South Korea’s Ministry of National Defense on Tuesday said it will carry out combined military exercises with the United States this summer, despite concerns with the Covid-19 pandemic and deteriorating relations with North Korea.
 
In a report submitted to the National Assembly’s National Defense Committee, the ministry said it plans to push ahead with the drills in order to conduct an assessment of South Korea’s full operational capability (FOC) to take over wartime operational control (Opcon) from the United States.  
 
The report served as the first confirmation from Seoul that it intended to carry out the exercises, amid proposals to postpone or suspend the drills due to the coronavirus and for the sake of repairing ties with Pyongyang.  
 
The exercises will be the first time the allies will apply the “future command structure,” the ministry said, referring to a new system whereby a South Korean general will take the helm, with a U.S. commander serving in a deputy role.  
 
“We have prepared for the FOC assessment based on the experience and lessons from the initial operational capability assessment conducted last year,” the Defense Ministry report stated. “We are also preparing to further strengthen our combined defensive posture.”
 
The FOC test is a critical step — the last phase before the allies conduct a final assessment on Seoul’s full mission capability — to realize the Opcon transfer, which the allies hope to carry out in 2022 before the end of President Moon Jae-in’s term.  
 
The ministry said it was designing the exercises with the Covid-19 situation in mind, though few details were provided on when and how the drills would take place.
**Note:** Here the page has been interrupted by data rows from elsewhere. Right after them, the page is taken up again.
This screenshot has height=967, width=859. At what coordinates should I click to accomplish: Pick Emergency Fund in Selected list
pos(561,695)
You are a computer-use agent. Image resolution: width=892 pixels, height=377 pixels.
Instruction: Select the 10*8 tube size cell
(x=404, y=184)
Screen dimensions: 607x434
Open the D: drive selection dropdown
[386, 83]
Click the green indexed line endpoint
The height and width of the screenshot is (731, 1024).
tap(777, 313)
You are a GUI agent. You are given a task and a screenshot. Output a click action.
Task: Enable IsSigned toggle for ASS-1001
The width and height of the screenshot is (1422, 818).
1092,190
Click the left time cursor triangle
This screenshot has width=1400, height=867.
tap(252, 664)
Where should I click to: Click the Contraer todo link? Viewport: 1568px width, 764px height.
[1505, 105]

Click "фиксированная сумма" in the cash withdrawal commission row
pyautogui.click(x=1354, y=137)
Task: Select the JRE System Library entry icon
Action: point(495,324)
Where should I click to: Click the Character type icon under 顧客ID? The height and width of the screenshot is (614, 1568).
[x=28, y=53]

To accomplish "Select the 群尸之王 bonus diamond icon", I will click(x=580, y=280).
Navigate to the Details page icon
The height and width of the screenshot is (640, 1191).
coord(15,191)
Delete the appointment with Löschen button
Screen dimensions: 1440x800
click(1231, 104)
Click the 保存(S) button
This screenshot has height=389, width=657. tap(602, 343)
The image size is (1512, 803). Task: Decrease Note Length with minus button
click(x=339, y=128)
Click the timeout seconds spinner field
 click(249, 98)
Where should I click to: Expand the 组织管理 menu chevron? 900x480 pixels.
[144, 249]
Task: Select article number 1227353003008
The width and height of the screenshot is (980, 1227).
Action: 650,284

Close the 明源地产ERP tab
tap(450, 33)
One method the allies are likely to use is a computer-simulated command post exercise, which has been used in earlier drills.  
 
The coronavirus pandemic forced the two countries to suspend their springtime joint drills scheduled for March, though supporting diplomacy with the North may have also factored in the decision.
 
Yet increased military tensions with Pyongyang in recent months, combined with a closing timetable on the Opcon transfer, added pressure on the allies to carry out their August exercises regardless of the circumstances.  
 
The issue of the drills, however, was secondary to the criticism the Defense Ministry received Tuesday from lawmakers on the National Defense Committee, who criticized the military’s failure to detect infiltration by a North Korean defector who snuck past the border to escape to the North earlier this month.
 
The defector, a 24-year-old man who first came to the South three years ago, slipped through a military coastal border on Ganghwa Island, Incheon, and swam through a river crossing to return to North Korea earlier this month.
 
Defense Minister Jeong Kyeong-doo admitted he had only learned about the escape on Sunday morning after receiving a phone call from the Blue House national security adviser. Gen. Park Han-ki, chairman of the Joint Chiefs of Staff, also noted there had been a security breach owing to the failure of surveillance systems at the border.